▸ **Input for this task**
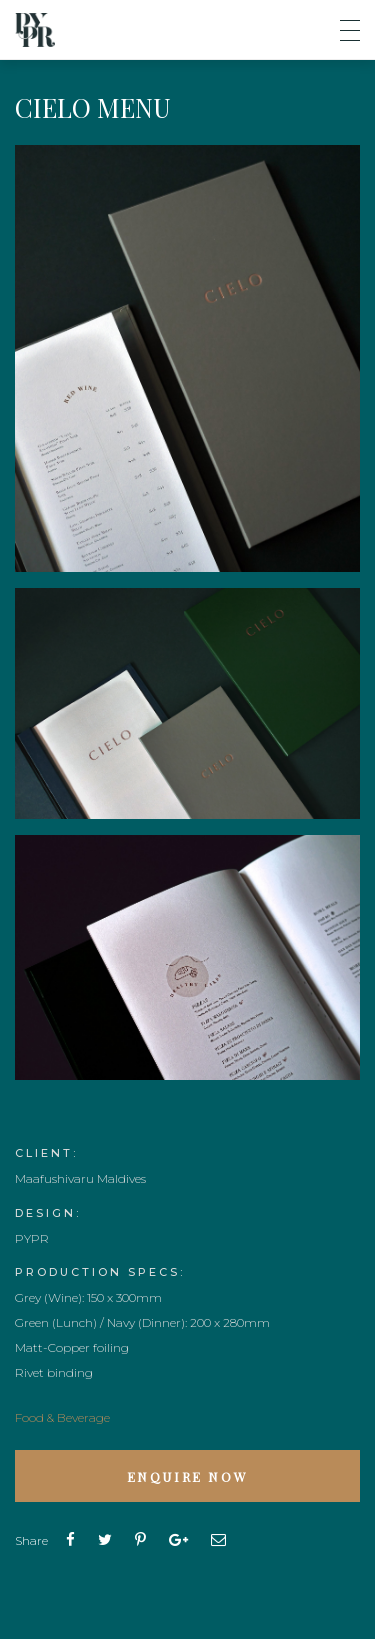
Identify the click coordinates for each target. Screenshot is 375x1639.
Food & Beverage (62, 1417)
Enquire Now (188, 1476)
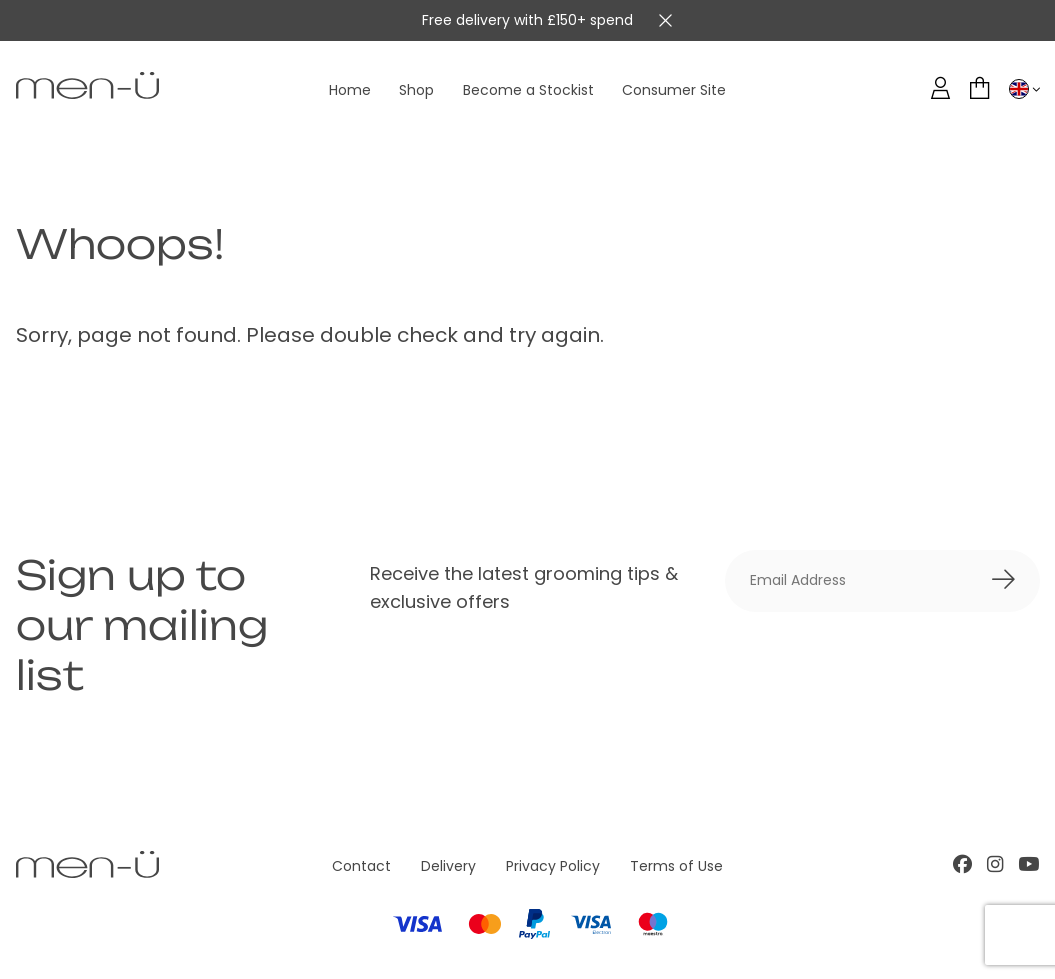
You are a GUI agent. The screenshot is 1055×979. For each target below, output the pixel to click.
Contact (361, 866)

▸ **Goal of the exercise**
Rewrite these rows with every "target" changed to "item" and everything else unchanged, leaving out the pictures.

▸ **Result for this task**
Identify the click coordinates for each item. Screenshot is 375x1639.
Food & Beverage (62, 1417)
Enquire Now (188, 1476)
You are a GUI agent. The screenshot is 1055×979. For each item below, output the pixel to click.
Contact (361, 866)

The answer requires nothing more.